Score specification: in the final act outburst «Sei il mio amor e tutta la mia vita», Buratto and the orchestra performed that climactic note as a half-note (in accord with the piano/vocal score) instead of a quarter-note (as in the orchestral score).
Rodolfo: Revisiting this personaggio In Person On Site In Real Time leads one to the suspicion, finally sparked after a lifetime's familiarity with him, that Rodolfo's always been two opposing characters in the same man. Acts I and IV launch off with a sophomoric tomfoolery that tenors usually find more congenial than the greater challenges within the core of the opera: expressing Rodolfo's vulnerability in the wake of this coup de foudre and his impotence in the face of the illness ravaging Mimì. (More remains to be said about male operatic performers' willingness, much less capacity, to embody vulnerability onstage.)

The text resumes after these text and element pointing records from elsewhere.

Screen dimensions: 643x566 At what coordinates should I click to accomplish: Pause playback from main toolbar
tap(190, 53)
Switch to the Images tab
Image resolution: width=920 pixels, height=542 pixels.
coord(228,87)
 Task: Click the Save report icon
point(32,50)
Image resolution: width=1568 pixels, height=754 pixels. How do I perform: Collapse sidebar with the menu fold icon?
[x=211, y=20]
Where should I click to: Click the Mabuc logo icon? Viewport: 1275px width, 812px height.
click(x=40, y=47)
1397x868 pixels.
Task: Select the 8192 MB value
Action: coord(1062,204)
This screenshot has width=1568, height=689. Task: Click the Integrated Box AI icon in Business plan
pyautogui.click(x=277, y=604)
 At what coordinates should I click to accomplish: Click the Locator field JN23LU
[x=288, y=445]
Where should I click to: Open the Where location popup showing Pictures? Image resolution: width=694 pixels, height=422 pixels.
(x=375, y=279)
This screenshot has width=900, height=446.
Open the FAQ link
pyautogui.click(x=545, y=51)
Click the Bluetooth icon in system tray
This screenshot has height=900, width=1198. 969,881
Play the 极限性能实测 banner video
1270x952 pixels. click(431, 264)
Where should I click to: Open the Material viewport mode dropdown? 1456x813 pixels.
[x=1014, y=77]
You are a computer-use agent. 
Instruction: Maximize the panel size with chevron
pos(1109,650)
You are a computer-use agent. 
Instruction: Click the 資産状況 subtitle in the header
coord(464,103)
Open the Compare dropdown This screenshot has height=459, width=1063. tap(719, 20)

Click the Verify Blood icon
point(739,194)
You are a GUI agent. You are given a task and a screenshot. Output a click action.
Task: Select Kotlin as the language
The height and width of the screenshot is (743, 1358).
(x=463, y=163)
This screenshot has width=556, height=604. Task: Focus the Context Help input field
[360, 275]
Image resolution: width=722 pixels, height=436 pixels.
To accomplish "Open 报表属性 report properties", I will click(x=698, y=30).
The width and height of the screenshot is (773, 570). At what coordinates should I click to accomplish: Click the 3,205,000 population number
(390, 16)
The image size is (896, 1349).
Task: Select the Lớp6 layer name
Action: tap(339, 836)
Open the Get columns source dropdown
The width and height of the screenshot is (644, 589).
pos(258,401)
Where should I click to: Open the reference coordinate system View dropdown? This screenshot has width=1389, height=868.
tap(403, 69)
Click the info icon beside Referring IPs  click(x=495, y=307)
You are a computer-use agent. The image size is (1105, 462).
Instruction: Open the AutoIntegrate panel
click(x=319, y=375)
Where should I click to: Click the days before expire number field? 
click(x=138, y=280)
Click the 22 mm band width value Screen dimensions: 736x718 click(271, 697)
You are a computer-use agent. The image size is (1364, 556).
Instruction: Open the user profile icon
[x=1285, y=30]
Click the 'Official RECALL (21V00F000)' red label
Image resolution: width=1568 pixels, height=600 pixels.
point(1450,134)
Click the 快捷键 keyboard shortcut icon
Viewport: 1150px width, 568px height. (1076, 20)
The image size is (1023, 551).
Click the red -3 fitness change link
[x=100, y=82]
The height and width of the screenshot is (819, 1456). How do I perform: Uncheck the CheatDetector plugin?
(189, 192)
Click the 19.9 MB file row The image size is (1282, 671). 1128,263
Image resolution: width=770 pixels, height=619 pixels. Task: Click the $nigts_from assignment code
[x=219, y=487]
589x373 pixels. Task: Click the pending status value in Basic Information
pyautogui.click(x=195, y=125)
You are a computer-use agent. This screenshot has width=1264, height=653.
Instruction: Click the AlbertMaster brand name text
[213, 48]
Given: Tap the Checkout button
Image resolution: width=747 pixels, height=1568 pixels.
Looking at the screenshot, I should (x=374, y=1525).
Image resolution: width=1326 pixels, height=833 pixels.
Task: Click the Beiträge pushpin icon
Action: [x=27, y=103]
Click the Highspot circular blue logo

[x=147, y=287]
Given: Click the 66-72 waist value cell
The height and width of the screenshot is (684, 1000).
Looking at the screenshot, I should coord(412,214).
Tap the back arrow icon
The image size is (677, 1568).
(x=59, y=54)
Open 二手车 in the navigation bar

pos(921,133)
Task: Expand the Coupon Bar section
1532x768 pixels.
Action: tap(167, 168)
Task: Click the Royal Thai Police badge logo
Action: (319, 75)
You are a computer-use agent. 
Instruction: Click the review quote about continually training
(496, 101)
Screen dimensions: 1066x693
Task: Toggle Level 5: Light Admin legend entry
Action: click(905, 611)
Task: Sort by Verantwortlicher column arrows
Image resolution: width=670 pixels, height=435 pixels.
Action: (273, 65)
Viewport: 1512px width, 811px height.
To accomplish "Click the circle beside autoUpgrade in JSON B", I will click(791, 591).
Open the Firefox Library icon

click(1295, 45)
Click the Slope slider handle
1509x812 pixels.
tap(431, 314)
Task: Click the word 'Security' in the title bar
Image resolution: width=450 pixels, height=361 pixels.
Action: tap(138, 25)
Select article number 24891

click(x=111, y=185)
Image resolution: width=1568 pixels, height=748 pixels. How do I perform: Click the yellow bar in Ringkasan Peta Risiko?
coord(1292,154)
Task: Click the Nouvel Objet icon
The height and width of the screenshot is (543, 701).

Matthew Polenzani doesn't shy away from expressing male vulnerability, one just wants him to Up His Game: to admit a broader range of expressive impulses and follow them far in gesture and tone. He sang and acted that he cared for Mimì without achieving the poignant nuance of needing her. Vocally conscientious, Polenzani may not be a singer who lives by moment-to-moment inflections but at least here he resisted his occasional urge to rant. A great asset is his top register at full voice, markedly more clarion than the rest of his instrument; something less satisfying is his achievement of piani and mezzevoci by slenderizing his sound instead of insisting upon the full breadth of tone, resulting in a fall-off of vocal dimension and color.
(Similar observations were made on the occasion of Polenzani's Don Carlos back in March.)
In the «manina» Polenzani unleashed a poised top C lasting three seconds and gliding superbly connected into the following B-flat and ensuing phrase ending. At act's end he unwisely co-opted Mimì's line to a concluding C that proved under-pitch and recalcitrant, compelling Buratto to abbreviate her quite good and in-tune one for collegiality's sake.
(See the bottom of the page for the appropriately poetic resolution Puccini actually did write.)
Those craving a truly mercurial Rodolfo need seek no fu rther than Ivan Kozlovsky,
following and extending his divo espressivo impulses
in a hair-trigger nuanced performance of the third act.
https://youtu.be/dbWiYdlhChI
Finally, it is incumbent upon The Power At The Podium to keep ears, brain, heart, and pulse in flexible yet certain balance: a particularly heavy responsibility in this most familiar of scores. Excessive propulsion in the sportive episodes makes them sound manic whereas excessive doting upon the heartfelt moments can leave an impression of aural bloat, and being a tale of early adulthood's trials-by-fire, Bohème should maintain its youthful figure.
Heard in house, Eun Sun Kim did strike balances with the singers—honoring their desires for room to expand with their needs for a steady forward pulse—and with the orchestra—allowing their narrative colors to sound clearly without blotting the cast's contributions. Instead of highlighting the variations between musical moods and episodes, she smoothly advanced her charges through them—perhaps as the Italians would say un po' spianato: a touch «levelled out». Hers was no revolutionary interpretation and it didn't need to be: Kim guided the participants who actually make the opera's sounds with enough room for their contributions, all of which under her executive pulse added up to a familiar-sounding Bohème. And that, at today's Metropolitan, is something.